Provided records:
● ● ● ● ●
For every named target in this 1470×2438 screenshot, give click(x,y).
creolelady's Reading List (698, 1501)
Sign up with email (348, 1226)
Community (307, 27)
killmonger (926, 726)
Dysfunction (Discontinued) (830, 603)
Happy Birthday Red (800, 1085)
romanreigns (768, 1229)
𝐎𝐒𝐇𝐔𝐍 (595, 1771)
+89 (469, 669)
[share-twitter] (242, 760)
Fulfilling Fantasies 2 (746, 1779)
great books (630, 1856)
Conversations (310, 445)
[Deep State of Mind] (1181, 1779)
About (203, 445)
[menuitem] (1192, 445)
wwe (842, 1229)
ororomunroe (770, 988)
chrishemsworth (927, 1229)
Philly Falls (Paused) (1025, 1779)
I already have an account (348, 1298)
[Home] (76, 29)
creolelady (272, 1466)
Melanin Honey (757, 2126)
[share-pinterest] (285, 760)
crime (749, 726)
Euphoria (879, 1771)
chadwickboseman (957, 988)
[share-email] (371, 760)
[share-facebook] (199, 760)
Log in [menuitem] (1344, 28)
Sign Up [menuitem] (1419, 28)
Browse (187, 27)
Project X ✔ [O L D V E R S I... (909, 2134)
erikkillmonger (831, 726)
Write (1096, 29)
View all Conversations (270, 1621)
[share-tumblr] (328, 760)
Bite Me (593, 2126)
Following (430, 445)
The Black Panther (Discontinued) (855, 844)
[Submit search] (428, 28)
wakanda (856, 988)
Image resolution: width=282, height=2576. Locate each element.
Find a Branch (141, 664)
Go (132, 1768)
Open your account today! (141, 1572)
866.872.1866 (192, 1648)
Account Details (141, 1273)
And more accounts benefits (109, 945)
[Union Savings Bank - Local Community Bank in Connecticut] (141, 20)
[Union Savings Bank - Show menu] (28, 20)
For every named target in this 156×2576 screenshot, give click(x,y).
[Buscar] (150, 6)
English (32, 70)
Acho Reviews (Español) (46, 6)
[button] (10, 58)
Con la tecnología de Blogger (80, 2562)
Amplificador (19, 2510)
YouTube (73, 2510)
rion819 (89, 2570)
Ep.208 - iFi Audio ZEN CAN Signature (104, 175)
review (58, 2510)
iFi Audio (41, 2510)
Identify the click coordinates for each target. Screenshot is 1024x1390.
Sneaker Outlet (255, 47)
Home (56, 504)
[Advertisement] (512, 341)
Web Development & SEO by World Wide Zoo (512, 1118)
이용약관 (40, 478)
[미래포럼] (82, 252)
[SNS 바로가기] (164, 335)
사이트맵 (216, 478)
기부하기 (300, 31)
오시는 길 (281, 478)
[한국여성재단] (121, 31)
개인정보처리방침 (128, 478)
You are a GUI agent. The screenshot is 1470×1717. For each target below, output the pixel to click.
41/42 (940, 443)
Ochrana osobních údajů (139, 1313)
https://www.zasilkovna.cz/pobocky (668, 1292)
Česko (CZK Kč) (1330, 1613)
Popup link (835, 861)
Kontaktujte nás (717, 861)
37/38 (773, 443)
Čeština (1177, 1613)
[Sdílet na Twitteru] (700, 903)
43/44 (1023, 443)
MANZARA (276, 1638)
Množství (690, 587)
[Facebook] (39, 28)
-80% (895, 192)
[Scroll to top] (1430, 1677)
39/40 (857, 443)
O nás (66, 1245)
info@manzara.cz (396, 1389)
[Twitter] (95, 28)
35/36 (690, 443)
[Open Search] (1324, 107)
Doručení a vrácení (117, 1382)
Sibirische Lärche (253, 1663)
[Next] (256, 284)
● ● ● ● ●
About this exercise: Every line of the data above should be copied exactly.

Reply to the task:
For every named target in this 1470×2438 screenshot, give click(x,y).
creolelady's Reading List (698, 1501)
Sign up with email (348, 1226)
Community (307, 27)
killmonger (926, 726)
Dysfunction (Discontinued) (830, 603)
Happy Birthday Red (800, 1085)
romanreigns (768, 1229)
𝐎𝐒𝐇𝐔𝐍 (595, 1771)
+89 (469, 669)
[share-twitter] (242, 760)
Fulfilling Fantasies 2 (746, 1779)
great books (630, 1856)
Conversations (310, 445)
[Deep State of Mind] (1181, 1779)
About (203, 445)
[menuitem] (1192, 445)
wwe (842, 1229)
ororomunroe (770, 988)
chrishemsworth (927, 1229)
Philly Falls (Paused) (1025, 1779)
I already have an account (348, 1298)
[Home] (76, 29)
creolelady (272, 1466)
Melanin Honey (757, 2126)
[share-pinterest] (285, 760)
crime (749, 726)
Euphoria (879, 1771)
chadwickboseman (957, 988)
[share-email] (371, 760)
[share-facebook] (199, 760)
Log in [menuitem] (1344, 28)
Sign Up [menuitem] (1419, 28)
Browse (187, 27)
Project X ✔ [O L D V E R S I... (909, 2134)
erikkillmonger (831, 726)
Write (1096, 29)
View all Conversations (270, 1621)
[share-tumblr] (328, 760)
Bite Me (593, 2126)
Following (430, 445)
The Black Panther (Discontinued) (855, 844)
[Submit search] (428, 28)
wakanda (856, 988)
Image resolution: width=282, height=2576. Locate each element.
Find a Branch (141, 664)
Go (132, 1768)
Open your account today! (141, 1572)
866.872.1866 (192, 1648)
Account Details (141, 1273)
And more accounts benefits (109, 945)
[Union Savings Bank - Local Community Bank in Connecticut] (141, 20)
[Union Savings Bank - Show menu] (28, 20)
For every named target in this 156×2576 screenshot, give click(x,y).
[Buscar] (150, 6)
English (32, 70)
Acho Reviews (Español) (46, 6)
[button] (10, 58)
Con la tecnología de Blogger (80, 2562)
Amplificador (19, 2510)
YouTube (73, 2510)
rion819 (89, 2570)
Ep.208 - iFi Audio ZEN CAN Signature (104, 175)
review (58, 2510)
iFi Audio (41, 2510)
Identify the click coordinates for each target. Screenshot is 1024x1390.
Sneaker Outlet (255, 47)
Home (56, 504)
[Advertisement] (512, 341)
Web Development & SEO by World Wide Zoo (512, 1118)
이용약관 (40, 478)
[미래포럼] (82, 252)
[SNS 바로가기] (164, 335)
사이트맵 (216, 478)
기부하기 (300, 31)
오시는 길 (281, 478)
[한국여성재단] (121, 31)
개인정보처리방침 (128, 478)
You are a GUI agent. The screenshot is 1470×1717. For each target below, output the pixel to click.
41/42 (940, 443)
Ochrana osobních údajů (139, 1313)
https://www.zasilkovna.cz/pobocky (668, 1292)
Česko (CZK Kč) (1330, 1613)
Popup link (835, 861)
Kontaktujte nás (717, 861)
37/38 (773, 443)
Čeština (1177, 1613)
[Sdílet na Twitteru] (700, 903)
43/44 (1023, 443)
MANZARA (276, 1638)
Množství (690, 587)
[Facebook] (39, 28)
-80% (895, 192)
[Scroll to top] (1430, 1677)
39/40 (857, 443)
O nás (66, 1245)
info@manzara.cz (396, 1389)
[Twitter] (95, 28)
35/36 (690, 443)
[Open Search] (1324, 107)
Doručení a vrácení (117, 1382)
Sibirische Lärche (253, 1663)
[Next] (256, 284)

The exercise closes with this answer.